Thursday, February 7, 2008


It's amazing how in the euphoria of this Chinese New Year break and with the children and grand children at home after their tired journey from the capital KL , you suddenly realised that 'MIC' stands and represents not only 'Malaysian Indian Congress' but also 'Malay, Indian and Chinese' the three main component of the Malaysian society.

It came to mind that the three communities have religious and traditional celebrations, that are hallmarks and have earned 'public holiday' status. Religious observations may differ but the mode of celebration seems to take familiar notes.

Mandarin Orange

Observedly, the annual Chinese New Year celebration comes with a definitive animal name and this year the 'Rat' takes its place. The Chinese ushers in the New Year with the traditional family dinner. All attempts are made by the respective kins to return home and present themselves in the family home. In the good old days especially in ancient China it would have been a huge calamity if a family member found himself unable to reach home. I have not yet seen the sumptious food they served or consumed but being Malaysian you can be sure it cannot be just simple serving. One thing for sure, the Mandarin orange would certainly hit the market several weeks earlier than the festival day and would certainly be on the tables of all Chinese homes.

Ketupat and Rendang

The Malays also return home for the grand celebration. The annual rush sparks safety precaution as usual. They want to be back in the kampong and participate in the activities especially on the first day of Aidilfitri. They too want to sit down for the first breakfast after sunrise having abstained from eating food in the daytime for the whole of the previous month. Syawal sees a grandeur celebration extending for no less than three days with visitation and many house calls. Not to mention ketupat and home cookings served in the respective homes. One definite aspect with the Malays is that all men and women and children too gather at the mosque nearest their homes in the morning of the first of Syawal to pray. On this occasion even the largest mosque would not easily offer a vacant space for the worshipper. If he is late probably he has to bring his own prayer mat and find space outside the mosque building. After the prayer, Muslims visit the graves of their departed which ordinarily would be by the sides of the village or town mosques.
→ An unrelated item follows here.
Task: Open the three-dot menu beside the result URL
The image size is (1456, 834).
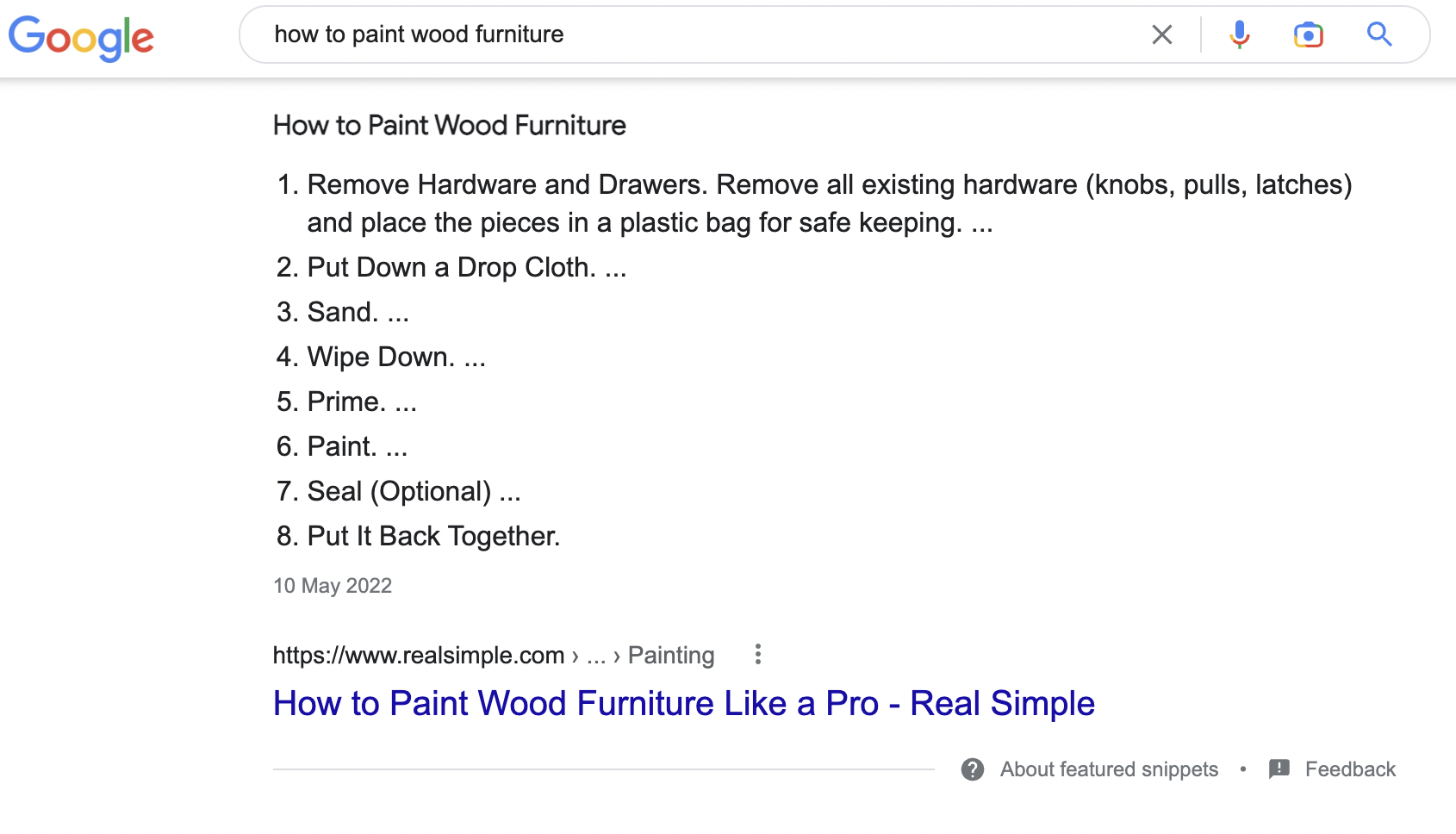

However I notice that the Chinese take a rather cool aspect of the celebration in the following days after the 'Makan Besar'. With business taking a good break; shops closed, the Chinese continue to take good respite. Some enjoy home comforts while others run off to chosen destinations. In the meantime the occassion sees the movement of 'lion dance' groups in the community, parading their skills, pounching on red packets with prancing and beating of drums. The Chinese also make grave-yard visits to appease the ancestors for restful eternity but this is done on 'all souls day'.

Putu Mayong or Masalodeh

Deepavali and Thaipusam see the Indian community out in their best finery. The former earns the national distinction of being a public holiday with the latter holding pride in Selangor and Penang especially. Thaipusam with the movements of chariots from one temple to another, the breaking of coconuts along its path and followed by devotees carrying 'kavadee' has been earmarked as a 'must visit' date for many including tourists to Malaysia. Deepavali known also as the 'festival of lights' usher in for the Indian community warmth and happiness for the family with the homes taking more radiant images.

Well it seems the three component racial composition of Malaysia seems to enjoy festival breaks peculiar to each ethnic and religious identities though all benefited by the holidays. It too looks like each is enjoying at least two main religious or cultural celebrations. Thaipusam now looks being declared a national holiday too though currently only Selangor, Penang and Wilayah Persekutuan enjoy the benefit. The Chinese have CNY and Wesak Day or Christmas Day.

We certainly enjoy all the breaks and off days and not forgetting delighting ourselves with all the glorious dishes, cakes and fruits served . 'Ketupat', 'masalodeh' and 'kuih bakul' are signature keepsakes enjoyed by each community and shared by the other. The children goes for the 'duit raya' and the 'ang pau'. None would forget the collection and the innocence of childhood. I am sure the Indian elders too would reward their youngs with similar goodies. We have yet to know what they call this special handouts.

For me give me anytime 'tapai',' pulut kacau' and ' jeruk maman' all mouth watering to say the least. This CNY we have 'ikan selumbu' for curry and 'ikan siakap' for hot steaming 'kukus kelubi' with the family. There are many species of fish in the market though many are getting on the list of 'rare' or 'extinct' ones. It was only yesterday that I was introduced to 'ikan angsa' said to be tasty and delicious. It was another sit down lunch with the whole family, Malay style. Syukur.

1 comment:

Azizi Ahmad Termizi: said...

Wah, Pak Non pun ada makan besar juga ka? Must be one good gathering you had there. Nice, mouth-watering spread too, including 'ikan angsa' ?

Malaysia is blessed to have people of various ethnic background - let's celebrate our diversity.